Гробы поднесли к могиле, Марк, высокий полноватый мужчина, принялся что-то говорить.
– Я ничего не слышу, – простонала Зу-Зу. – А ведь он говорит о том, какими мы были хорошими. Какая же мерзость – притащиться на собственные похороны! Поедем отсюда.
Но в последний момент она вдруг больно ухватила Григория Александровича за все ту же руку, которую недавно щипала, и, почти прижав лицо к прозрачному тонированному стеклу, устремила взгляд покрасневших от слез глаз в пространство.
– Что ты там увидела?
– Тсс… – Она махнула рукой, что означало: не мешайте мне, и сощурила глаза, пытаясь, очевидно, разглядеть кого-то в толпе. – Мне кажется, что я схожу с ума. Вы не поверите, но я только что видела Макса. Правда, он был постаревший лет на десять. Теперь, наверно, он будет мне мерещиться всюду. Бедный Макс… А ведь мы с ним решили сбежать с этого чертова дня рождения, чтобы просто побыть вдвоем…
Она отняла лицо от стекла, и Григорий Александрович увидел, что глаза ее полны слез.
– Ты бы поплакала по-настоящему. Иди ко мне… – Он обнял ее, прижал к себе, и ему стало легче, когда он почувствовал, как рыдания, которые она сдерживала с самого раннего утра, как только поднялась и начала готовиться к похоронам, прорвались наружу. Плечи Беллы вздрагивали, тело сотрясалось, а из горла ее вырывались глухие надсадные стоны со всхлипами. Она должна была давно дать волю своим чувствам.
Он гладил ее по голове и целовал в теплые, душистые волосы:
– Плачь, плачь…
И вдруг она резко подняла голову:
– А где же музыка? Почему никто не позаботился об оркестре? Неужели денег не нашлось? Мерзавцы! Ведь Макс так много для них сделал! Негодяи…
Она рвалась наружу, а он ее не пускал. Успокаивал как мог.
Более того, ему пришлось завести машину, чтобы отъехать немного подальше, чтобы крики и ругань Беллы не услышали присутствующие на похоронах люди.

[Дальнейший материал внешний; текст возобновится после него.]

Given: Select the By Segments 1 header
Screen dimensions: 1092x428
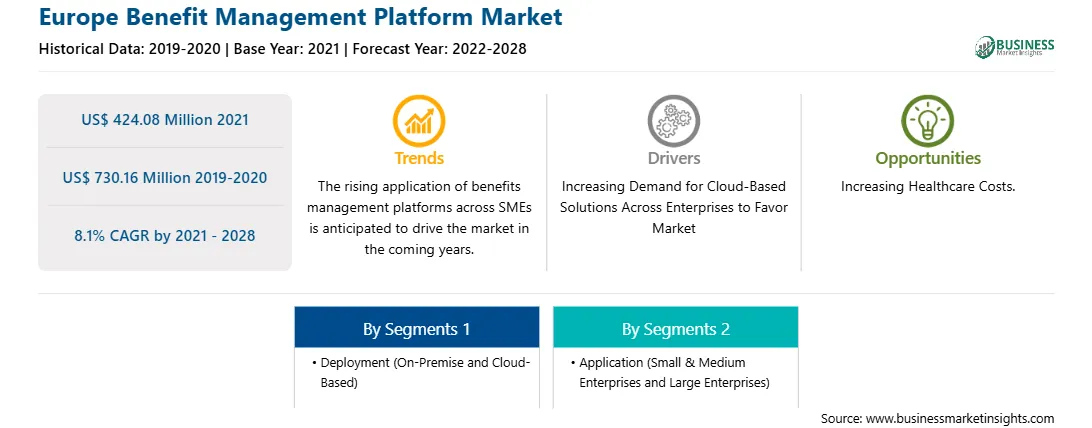Looking at the screenshot, I should (x=416, y=328).
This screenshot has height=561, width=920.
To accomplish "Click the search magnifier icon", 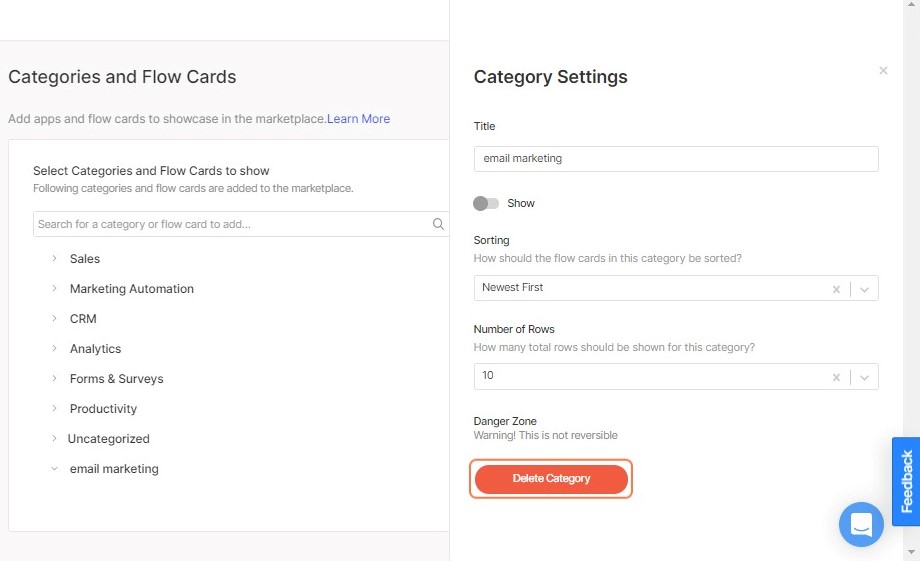I will point(438,224).
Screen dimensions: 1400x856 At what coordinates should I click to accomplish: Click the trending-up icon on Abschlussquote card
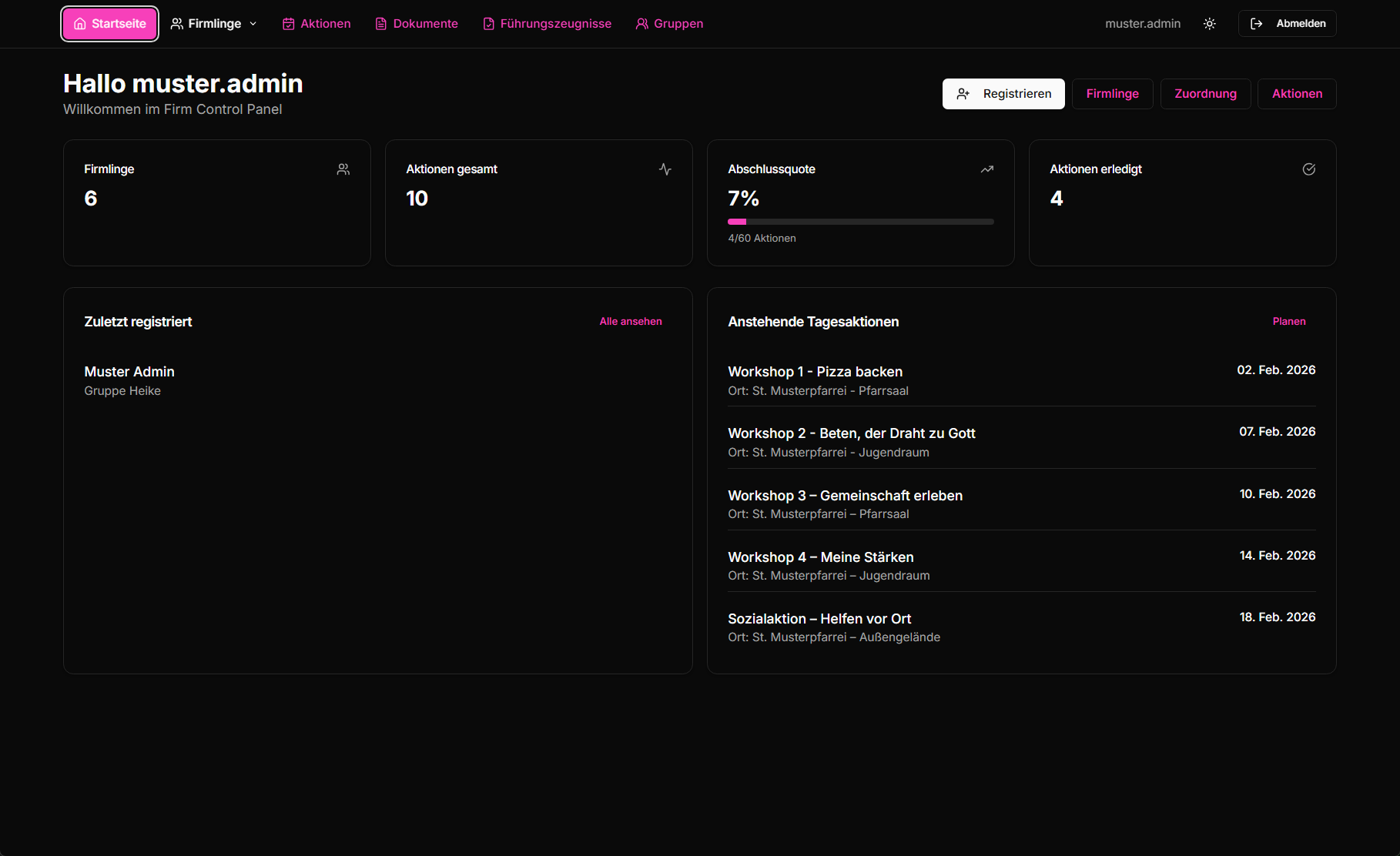(986, 169)
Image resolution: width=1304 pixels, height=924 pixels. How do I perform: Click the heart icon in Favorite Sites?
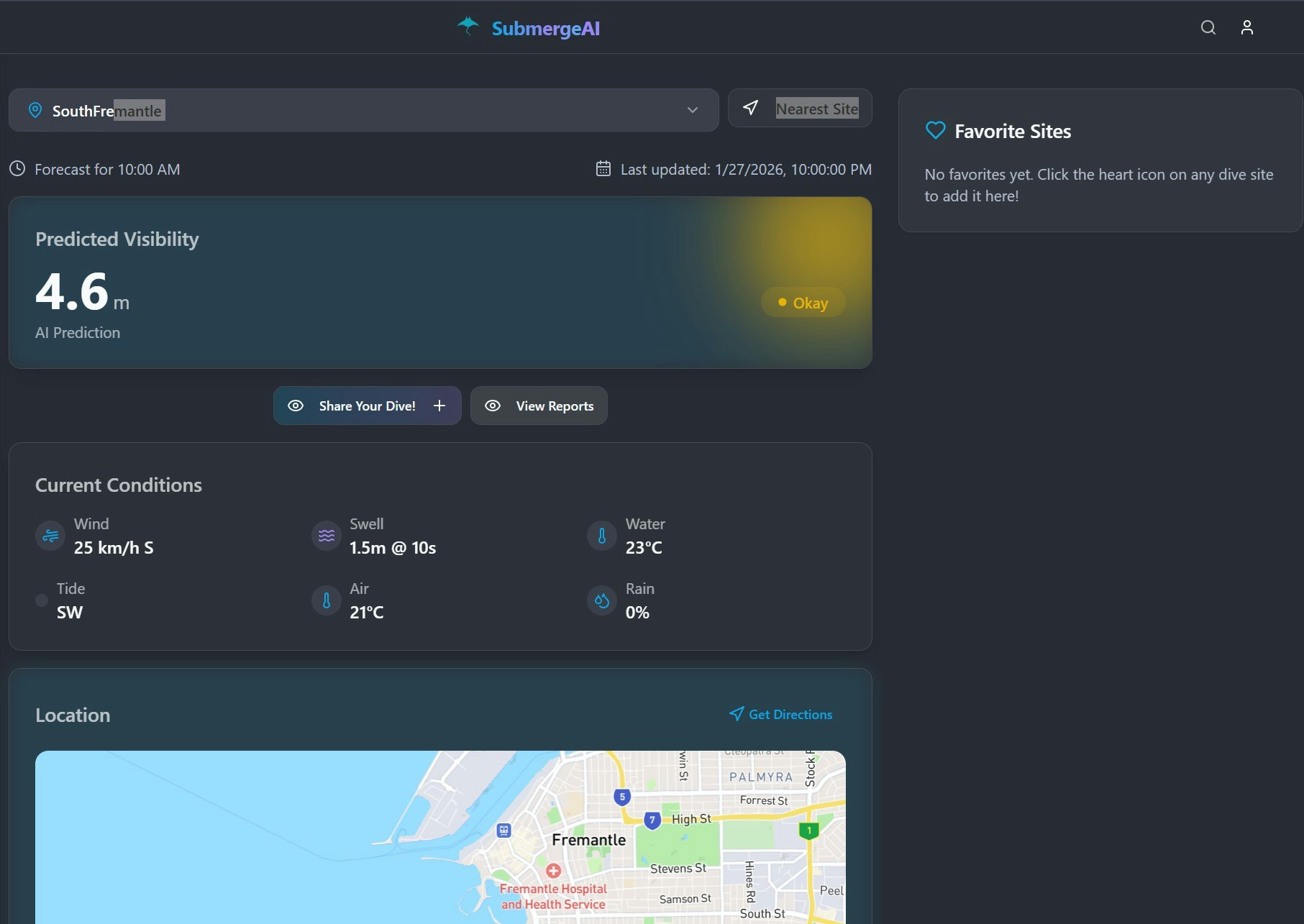[x=934, y=130]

– Взгляните вон на ту даму в черной шляпе с широкими полями и под вуалью, как в кино… Это не кто иная, как Вера Фишер. Мы дружили семьями. Ее муж Марк и Макс просто души друг в друге не чаяли. Но он оказался таким жмотом! Не пригласить музыкантов! А ведь мог бы нанять самых задрипанных трубачей из музыкального училища, ему бы это обошлось всего в пятьсот тысяч! Ненавижу… У Веры одна шляпка стоит нескольких таких оркестров… А я уверена, что, умри Марк, Макс бы отгрохал ему такие похороны… Он бы и гроб ему из хрусталя заказал… И симфонический оркестр с шопеновским маршем, все как положено… Негодяи…
– Откуда у Макса такие деньги?
– Он был хорошим адвокатом.
– Я бы не хотел, чтобы ты чрезмерно идеализировала своего Макса. У меня много знакомых адвокатов, но ни один из них не был в состоянии купить себе квартиру в том доме, в котором жили вы… Это очень дорогая квартира…
– Правильно. У Макса были связи. Это и ребенку ясно. Кроме того, существуют какие-то люди, которые работают с ЕГО акциями…
– Ты видела этих людей?
– Нет, конечно. Хотя Борисов их наверняка знает.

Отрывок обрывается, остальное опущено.